# Source passage start

Ultra-stripped SNe (Tauris et al. 2013) arise from the core-collapse of massive He stars that have been stripped of virtually all the material above their Chandrasekhar-mass core through binary interaction with a companion, most likely a neutron star. The low ejecta mass of a few 0.1 M and low Ek of 1 × 1050 − 1 × 1051 erg leads to dim, rapidly evolving light curves as the MNi synthesised is a few 0.01 M, the diffusion time is short (Tauris et al. 2015; Moriya et al. 2017). The pre-explosion abundance structure should be rich in the elements produced in stellar nucleosynthesis; He, C, O, Mg, Ca, Si, S. At core-collapse most of this material is left unburnt and contributes to spectroscopic line formation.

De et al. (2018a) interpreted iPTF14gqr as an ultra-stripped type Ic SN. The spectra of this object and SN 2019bkc have many similarities, including the nebular-phase spectra that are undoubtedly Ca-rich in appearance and unlike those more usually seen in SNe Ic where the [O I] λλ 6300, 6363 line dominates. In terms of the light curve, SN 2019bkc is much faster, but the overall colour evolution and temperature evolution are not too dissimilar. iPTF14gqr had a double peaked light curve, interpreted as shock-cooling from recently ejected He-rich material from the companion star. Comparatively, we inferred that the early g-band light curve of SN 2019bkc showed a steep rise and a rapid levelling off. There is no evidence of He in the spectra of SN 2019bkc, although this may be because spectral observations began too late. The results of our spectroscopic modelling can neither confirm nor deny that this transient is an ultra-stripped SNe. Aside from the possible presence of Ar at early times the model still remains viable for a CC event.

However, the explosion of a massive star apparently so far from a star-forming region is much harder to explain with a CC event. Assuming that the life time of the progenitor star is <40 Myr (Tauris et al. 2015) and that the host is the nearby elliptical galaxy NGC 3090, then this object must have travelled at least ∼95 kpc in this time, placing a lower limit on the velocity of ∼2300 km s−1. If the progenitor system was not ejected immediately, and has any radial velocity component, then this velocity must be significantly higher. It also stands to reason that this requires NGC 3090 to have had some star formation in the recent past in order to produce a NS/He-star binary system.

# Source passage end
# Raw data start

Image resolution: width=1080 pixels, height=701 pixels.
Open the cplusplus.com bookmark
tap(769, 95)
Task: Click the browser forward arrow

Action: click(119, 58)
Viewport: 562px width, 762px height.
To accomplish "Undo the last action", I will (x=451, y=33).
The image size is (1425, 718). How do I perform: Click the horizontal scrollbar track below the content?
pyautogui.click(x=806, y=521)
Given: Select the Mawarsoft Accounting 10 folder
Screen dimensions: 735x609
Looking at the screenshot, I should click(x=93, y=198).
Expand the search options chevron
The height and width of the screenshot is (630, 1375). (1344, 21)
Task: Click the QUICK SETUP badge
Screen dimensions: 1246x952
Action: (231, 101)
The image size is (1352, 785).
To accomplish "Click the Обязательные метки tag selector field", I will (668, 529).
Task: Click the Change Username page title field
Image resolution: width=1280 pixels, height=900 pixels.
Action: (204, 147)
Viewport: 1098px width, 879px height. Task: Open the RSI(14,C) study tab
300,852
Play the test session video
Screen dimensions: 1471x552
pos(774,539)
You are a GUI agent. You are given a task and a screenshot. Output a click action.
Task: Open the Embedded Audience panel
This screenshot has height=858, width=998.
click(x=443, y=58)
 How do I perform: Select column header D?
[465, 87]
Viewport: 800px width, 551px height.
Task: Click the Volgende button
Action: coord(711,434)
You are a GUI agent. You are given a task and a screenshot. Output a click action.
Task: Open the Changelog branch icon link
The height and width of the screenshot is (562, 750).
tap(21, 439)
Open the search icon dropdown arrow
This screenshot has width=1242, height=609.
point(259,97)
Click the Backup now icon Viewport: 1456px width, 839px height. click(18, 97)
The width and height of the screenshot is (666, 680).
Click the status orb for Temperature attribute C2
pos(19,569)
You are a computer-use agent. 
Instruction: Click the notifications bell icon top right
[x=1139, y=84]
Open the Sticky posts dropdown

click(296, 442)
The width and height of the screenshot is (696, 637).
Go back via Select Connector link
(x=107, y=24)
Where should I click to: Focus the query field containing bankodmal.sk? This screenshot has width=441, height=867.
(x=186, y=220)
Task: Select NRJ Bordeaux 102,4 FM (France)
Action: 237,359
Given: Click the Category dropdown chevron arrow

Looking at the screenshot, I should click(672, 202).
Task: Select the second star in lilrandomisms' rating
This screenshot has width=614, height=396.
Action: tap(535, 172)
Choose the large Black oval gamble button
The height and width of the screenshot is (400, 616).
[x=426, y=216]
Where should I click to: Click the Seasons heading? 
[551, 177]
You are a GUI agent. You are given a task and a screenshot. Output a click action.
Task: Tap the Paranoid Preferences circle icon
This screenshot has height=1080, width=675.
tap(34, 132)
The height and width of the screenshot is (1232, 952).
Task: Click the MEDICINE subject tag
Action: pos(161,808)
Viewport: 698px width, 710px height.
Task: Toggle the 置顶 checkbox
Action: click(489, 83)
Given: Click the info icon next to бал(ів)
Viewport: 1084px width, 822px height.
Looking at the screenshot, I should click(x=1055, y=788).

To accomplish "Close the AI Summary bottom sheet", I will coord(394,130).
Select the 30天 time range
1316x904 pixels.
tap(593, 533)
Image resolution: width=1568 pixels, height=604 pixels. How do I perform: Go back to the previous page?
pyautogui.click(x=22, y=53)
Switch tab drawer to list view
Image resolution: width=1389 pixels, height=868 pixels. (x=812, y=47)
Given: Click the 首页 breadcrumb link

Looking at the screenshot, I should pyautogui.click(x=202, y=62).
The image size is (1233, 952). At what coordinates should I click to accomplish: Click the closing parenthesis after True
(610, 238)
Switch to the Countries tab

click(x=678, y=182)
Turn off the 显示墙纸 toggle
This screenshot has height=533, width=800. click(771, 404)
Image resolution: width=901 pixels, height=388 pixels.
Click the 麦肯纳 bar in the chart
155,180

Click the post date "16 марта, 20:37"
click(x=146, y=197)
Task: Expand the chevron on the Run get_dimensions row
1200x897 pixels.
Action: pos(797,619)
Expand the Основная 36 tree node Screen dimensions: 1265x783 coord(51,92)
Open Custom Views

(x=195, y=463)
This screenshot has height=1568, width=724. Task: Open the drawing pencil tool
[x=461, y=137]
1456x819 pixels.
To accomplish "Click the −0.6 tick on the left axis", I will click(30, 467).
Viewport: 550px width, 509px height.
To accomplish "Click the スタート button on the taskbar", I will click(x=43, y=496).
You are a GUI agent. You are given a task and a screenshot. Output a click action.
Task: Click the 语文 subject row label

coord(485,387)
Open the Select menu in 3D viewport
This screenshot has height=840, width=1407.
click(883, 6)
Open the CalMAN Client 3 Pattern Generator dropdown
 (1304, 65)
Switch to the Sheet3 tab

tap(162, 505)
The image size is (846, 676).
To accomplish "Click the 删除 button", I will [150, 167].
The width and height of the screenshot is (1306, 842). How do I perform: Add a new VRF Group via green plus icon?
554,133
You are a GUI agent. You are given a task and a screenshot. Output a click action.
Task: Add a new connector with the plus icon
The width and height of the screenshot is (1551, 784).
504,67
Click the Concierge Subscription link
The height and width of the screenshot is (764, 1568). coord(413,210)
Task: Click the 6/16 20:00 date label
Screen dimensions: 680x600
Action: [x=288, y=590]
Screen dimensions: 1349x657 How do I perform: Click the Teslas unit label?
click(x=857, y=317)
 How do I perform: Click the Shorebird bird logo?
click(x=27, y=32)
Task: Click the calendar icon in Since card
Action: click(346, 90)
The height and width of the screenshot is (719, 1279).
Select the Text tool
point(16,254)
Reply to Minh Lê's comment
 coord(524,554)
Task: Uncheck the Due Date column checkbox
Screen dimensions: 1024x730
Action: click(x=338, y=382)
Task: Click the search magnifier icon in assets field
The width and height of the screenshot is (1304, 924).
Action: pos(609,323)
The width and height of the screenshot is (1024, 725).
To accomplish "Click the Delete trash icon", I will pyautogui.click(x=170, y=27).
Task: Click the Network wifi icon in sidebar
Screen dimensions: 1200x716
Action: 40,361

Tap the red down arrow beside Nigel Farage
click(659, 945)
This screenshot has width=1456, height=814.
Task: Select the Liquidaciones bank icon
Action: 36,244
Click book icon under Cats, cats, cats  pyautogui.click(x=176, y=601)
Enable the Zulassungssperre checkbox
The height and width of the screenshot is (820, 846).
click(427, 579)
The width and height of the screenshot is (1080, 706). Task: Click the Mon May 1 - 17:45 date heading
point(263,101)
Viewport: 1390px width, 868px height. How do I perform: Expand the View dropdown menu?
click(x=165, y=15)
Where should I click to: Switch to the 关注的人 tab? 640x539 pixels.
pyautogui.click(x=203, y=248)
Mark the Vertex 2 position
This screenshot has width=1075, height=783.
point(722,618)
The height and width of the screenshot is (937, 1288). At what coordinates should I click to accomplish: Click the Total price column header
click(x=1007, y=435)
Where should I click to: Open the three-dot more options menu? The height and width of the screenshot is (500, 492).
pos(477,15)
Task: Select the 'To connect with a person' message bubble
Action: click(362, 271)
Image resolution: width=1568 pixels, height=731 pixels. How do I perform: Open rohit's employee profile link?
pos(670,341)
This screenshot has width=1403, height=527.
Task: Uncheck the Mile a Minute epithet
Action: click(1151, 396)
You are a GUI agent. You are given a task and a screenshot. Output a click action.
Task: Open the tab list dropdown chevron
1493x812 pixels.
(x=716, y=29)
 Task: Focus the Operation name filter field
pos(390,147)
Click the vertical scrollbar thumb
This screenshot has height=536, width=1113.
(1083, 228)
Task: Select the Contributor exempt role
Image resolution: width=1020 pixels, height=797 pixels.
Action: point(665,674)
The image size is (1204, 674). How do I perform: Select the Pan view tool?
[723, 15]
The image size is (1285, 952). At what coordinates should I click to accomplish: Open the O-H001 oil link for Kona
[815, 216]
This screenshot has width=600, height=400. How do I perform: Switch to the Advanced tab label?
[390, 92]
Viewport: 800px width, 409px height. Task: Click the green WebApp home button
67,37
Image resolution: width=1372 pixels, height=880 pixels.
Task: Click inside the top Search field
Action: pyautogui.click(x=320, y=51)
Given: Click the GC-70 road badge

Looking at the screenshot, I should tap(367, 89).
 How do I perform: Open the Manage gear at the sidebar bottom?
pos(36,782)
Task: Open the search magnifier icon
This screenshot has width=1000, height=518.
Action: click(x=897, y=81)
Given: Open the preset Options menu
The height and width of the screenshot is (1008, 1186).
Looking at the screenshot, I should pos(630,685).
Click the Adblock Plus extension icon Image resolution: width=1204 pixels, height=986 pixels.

# Raw data end

- **Work to do**
Pick up the SN 2019bkc passage after its last sentence and keep going with it.

- **Exercise answer**
7. Conclusions

In this work, we present the discovery, observations, and analysis of the extraordinary Ca-rich transient ATLAS19dqr/SN 2019bkc. The event took place in the intracluster space of a galaxy group with z ∼ 0.02. There is no source underlying the transient in pre-explosion DECaLS images ruling out the presence of a faint host or globular cluster at approximately M >  −10 mag.

A robust non-detection 0.8 d prior to the first observation reveals a short rise, while the multi-colour light curves show a clear peak at ∼ −17 mag approximately 5−6 d after the non-detection. These components give a light curve shape that is not consistent with a blast-wave approximation to the luminosity. The light curves then begin a remarkably rapid decline, with Δm15(g)∼5 mag, making SN 2019bkc one of the most rapidly evolving transients known. A pseudo-bolometric light curve constructed from ugriz photometry reached a peak luminosity of Lp = (1.9 ± 0.1) × 1042 erg s−1 in 5.0 ± 0.4 d, giving MNi = 0.038 ± 0.001 M.

The spectroscopic observations proved to be equally unusual. In the photospheric phase we find similarities to SNe Ic but with considerable complexity in the spectra in the form of weak and narrow features blueward of 5500 Å. In the late photospheric phase (+5.1 d) we see an unusual situation with indications of high velocity IMEs but low velocity Fe-group elements. There is evidence of an increase in line velocity and line broadening in the Si IIλ 6355 line at these times. The nebular phase spectra display strong lines which we identify to be [Ca II] λλ 7291, 7324 and Ca II NIR, but with a measured blueshift of 10 000–12 000 km s−1. Assuming that the peak of the emission line defines the velocity then we see a change in [Ca II] velocity from v = 12 000 km s−1 on day +12.9 to v = 9500 km s−1 on day +19.6. The velocity of the Ca II NIR line remains unchanged.

There is no detection of [O I] λ6300, 6363 at either the rest wavelength or ∼10 000 km s−1 in the nebular spectra. Consequently we measure only upper limits for the flux of this line and the resulting [Ca II]/[O I] ratio places the object firmly in the region occupied by Ca-rich transients. We speculate that the object may be O-deficient, or the ejecta density may be too high and so it may be too early for the line to appear.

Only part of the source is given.